Un jeune chauffeur de bus, qui a voulu garder l’anonymat, exprimait son désarroi le plus total face à leurs conditions de travail. Il s’est notamment appuyé sur un fait grave qui s’est déroulé récemment en Petite-Terre. Voici ses propos : « Au début de l’année on se disait qu’on était sur une bonne lancée, surtout avec la présence des forces de l’ordre, le climat avait un peu changé. Que de désillusions. J’ai une pensée particulière pour mon collègue chauffeur touché gravement à la tête suite à un caillassage en Petite-Terre la semaine dernière et qui a dû être évasané*. C’est inadmissible de te dire que tu joues potentiellement ta vie en effectuant ton travail. Les solutions manquent… » avait-il conclu, dépassé par les événements.

Un bilan peu glorieux

Transdev, Mayotte, bus
39 caillassages ont été recensés sur les 30 derniers jours (image d’illustration)

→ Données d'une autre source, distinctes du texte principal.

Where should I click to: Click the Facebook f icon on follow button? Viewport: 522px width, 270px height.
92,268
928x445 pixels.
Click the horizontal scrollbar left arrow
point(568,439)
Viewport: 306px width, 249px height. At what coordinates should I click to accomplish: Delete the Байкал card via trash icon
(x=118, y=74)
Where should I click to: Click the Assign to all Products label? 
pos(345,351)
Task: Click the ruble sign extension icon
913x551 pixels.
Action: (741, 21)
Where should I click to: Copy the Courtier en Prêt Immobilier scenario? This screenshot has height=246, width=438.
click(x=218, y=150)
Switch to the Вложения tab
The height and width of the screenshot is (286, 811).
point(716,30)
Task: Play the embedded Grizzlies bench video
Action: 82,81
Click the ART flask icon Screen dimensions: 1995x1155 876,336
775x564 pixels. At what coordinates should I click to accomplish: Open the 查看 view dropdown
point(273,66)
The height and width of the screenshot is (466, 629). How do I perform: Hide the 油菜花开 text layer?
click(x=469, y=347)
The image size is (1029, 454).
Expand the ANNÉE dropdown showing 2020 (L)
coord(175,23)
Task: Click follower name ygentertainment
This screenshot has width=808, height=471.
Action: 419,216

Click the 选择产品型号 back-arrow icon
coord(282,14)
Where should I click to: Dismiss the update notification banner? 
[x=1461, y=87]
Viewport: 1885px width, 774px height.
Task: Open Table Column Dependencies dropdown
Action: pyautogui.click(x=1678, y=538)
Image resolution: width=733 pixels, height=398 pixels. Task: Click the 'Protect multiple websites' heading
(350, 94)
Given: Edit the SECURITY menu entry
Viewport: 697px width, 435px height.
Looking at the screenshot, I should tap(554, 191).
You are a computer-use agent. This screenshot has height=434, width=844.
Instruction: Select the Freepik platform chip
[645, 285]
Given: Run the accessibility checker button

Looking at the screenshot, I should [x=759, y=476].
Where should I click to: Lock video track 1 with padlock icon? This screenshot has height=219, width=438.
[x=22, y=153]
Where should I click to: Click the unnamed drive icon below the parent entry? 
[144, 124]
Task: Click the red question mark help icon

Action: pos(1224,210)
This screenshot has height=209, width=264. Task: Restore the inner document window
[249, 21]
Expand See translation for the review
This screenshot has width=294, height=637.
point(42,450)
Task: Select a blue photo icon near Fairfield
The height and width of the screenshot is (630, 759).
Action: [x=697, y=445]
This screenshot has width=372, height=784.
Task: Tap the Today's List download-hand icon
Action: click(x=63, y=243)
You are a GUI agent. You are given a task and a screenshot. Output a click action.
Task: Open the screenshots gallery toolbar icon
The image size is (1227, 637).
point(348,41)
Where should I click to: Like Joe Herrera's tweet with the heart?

Frédéric Delouye, directeur de Transdev Mayotte, recommandait la prudence le 9 janvier dernier. Il ne s’était pas emballé malgré son souhait de voir les choses s’améliorer, l’actualité a fini par donner place à ses craintes. Il nous en dit davantage sur le bilan de ces 30 derniers jours : « Le bilan de ces quatre dernières semaines est catastrophique. 39 caillassages ont été recensés sur cette période, jusqu’à l’heure où je vous parle, car ça peut arriver à tout moment. On en est à plus d’un par jour en moyenne, c’est énorme. Si certains jours sont plus calmes, d’autres sont très compliqués, comme lundi, la semaine dernière, où 8 caillassages ont été recensés. Les zones principales d’incidents sont le nord de l’île, notamment vers Koungou. Mais attention, aucune région n’est épargnée. Tsoundou, Vahibé ou même Petite-Terre, qui n’avaient jusque-là pas de problème de caillassages, ont eu des incidents. Tout cela malgré une forte présence de la gendarmerie et de l’ensemble des forces de l’ordre. »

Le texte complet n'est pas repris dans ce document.